Star Trek: Picard Season 2 Production Delayed By Coronavirus

Star Trek: Picard co-creator Akiva Goldsman offered an update on what the coronavirus pandemic [...]

Star Trek: Picard co-creator Akiva Goldsman offered an update on what the coronavirus pandemic means for the show's second season (of many?). Speaking to Collider, Goldsman says the second season planned to begin shooting in June. Those plans have changed. "We were not shooting," he says. "We were to start shooting in June, which I guarantee you we will not unless the world opens tomorrow. We had broken the season, we were about halfway through the writing of it. You know, we will start as soon as we can once the world opens, you know? Prep will have to resume, and then we'll start. We know what it is, and it's cool. And we're excited by it, and I feel like we learned a lot from season one. It's… of the things I have in my life it is the one that is most imminent when the world opens. It's the one that feels like that's the thing, at least in my life, that's going to come back fastest.
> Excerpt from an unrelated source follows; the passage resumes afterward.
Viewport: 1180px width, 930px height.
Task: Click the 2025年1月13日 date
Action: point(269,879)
Goldsman is also looking for the silver lining in the situation. When it comes to the writers, who can continue to work from home, he says the delay "is fundamentally a gift to be able to do all of them [the episodes] if you can. Because unlike previous iterations of television, this serialized ten-hour narrative has setups and payoffs that require a thoughtful view of the object once it is completed. It's very funny, in the first season of Picard, there were all these reviews of the beginning, 'Oh it's so dark, it's so dark, it's so dark.' And I kept saying, 'They're reviewing the first act of a movie.' The first act of a movie is always dark. If you stopped It's a Wonderful Life at the bridge, it's a really dark movie! Because fundamentally in a longform narrative, it's a redemption story, it's a healing story, it has to be bad at the beginning so it gets good at the end, otherwise there's nothing to fix. So we're in this weird world now where we create one narrative object but we dole it out bit by bit, which is fascinating. And can be kind of fun. But what you really want is to be able to refine your setups once you've written your payoffs… if in fact you could have the time to write 10 hours first, that would be amazing. And maybe we will."
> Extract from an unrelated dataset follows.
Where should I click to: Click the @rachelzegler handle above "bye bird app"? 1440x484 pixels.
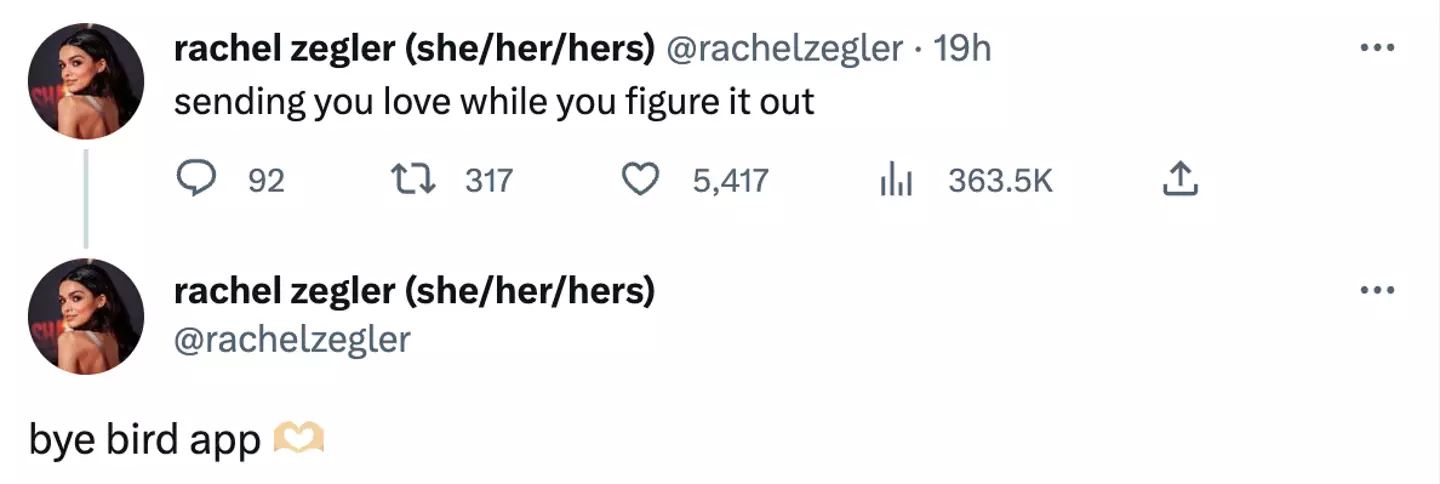click(292, 340)
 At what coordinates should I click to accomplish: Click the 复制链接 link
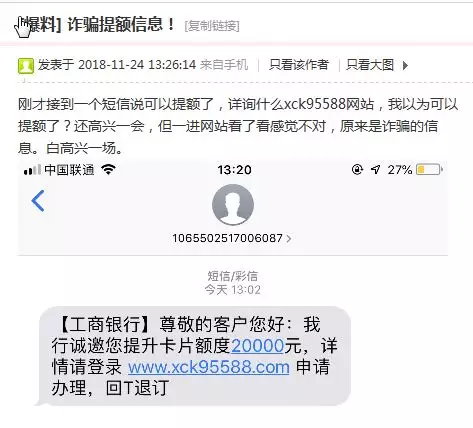pyautogui.click(x=212, y=26)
Star Patrick Stewart has also said that work is continuing on the series despite the coronavirus pandemic. "It is, yeah," he said. "Because of how we are living currently, there is no writers' room, of course. But everybody is writing and they are keeping me in touch with what is going on. We have video conferences.

"Frankly, perhaps the thing I am missing the most right now, other than going out to dinner, is I am not working with this group of people I admire and grown to like and respect so much as well. I can't wait to be back on the set in a workspace with these people, and explore what we are going to do with season two."

Fans can still look forward to the third season of Star Trek: Discovery later this year. The adult animated comedy Star Trek: Lower Decks also plans to debut in 2020, and those are but two of the Star Trek projects in the works. The first season of Star Trek: Picard is streaming on CBS All Access.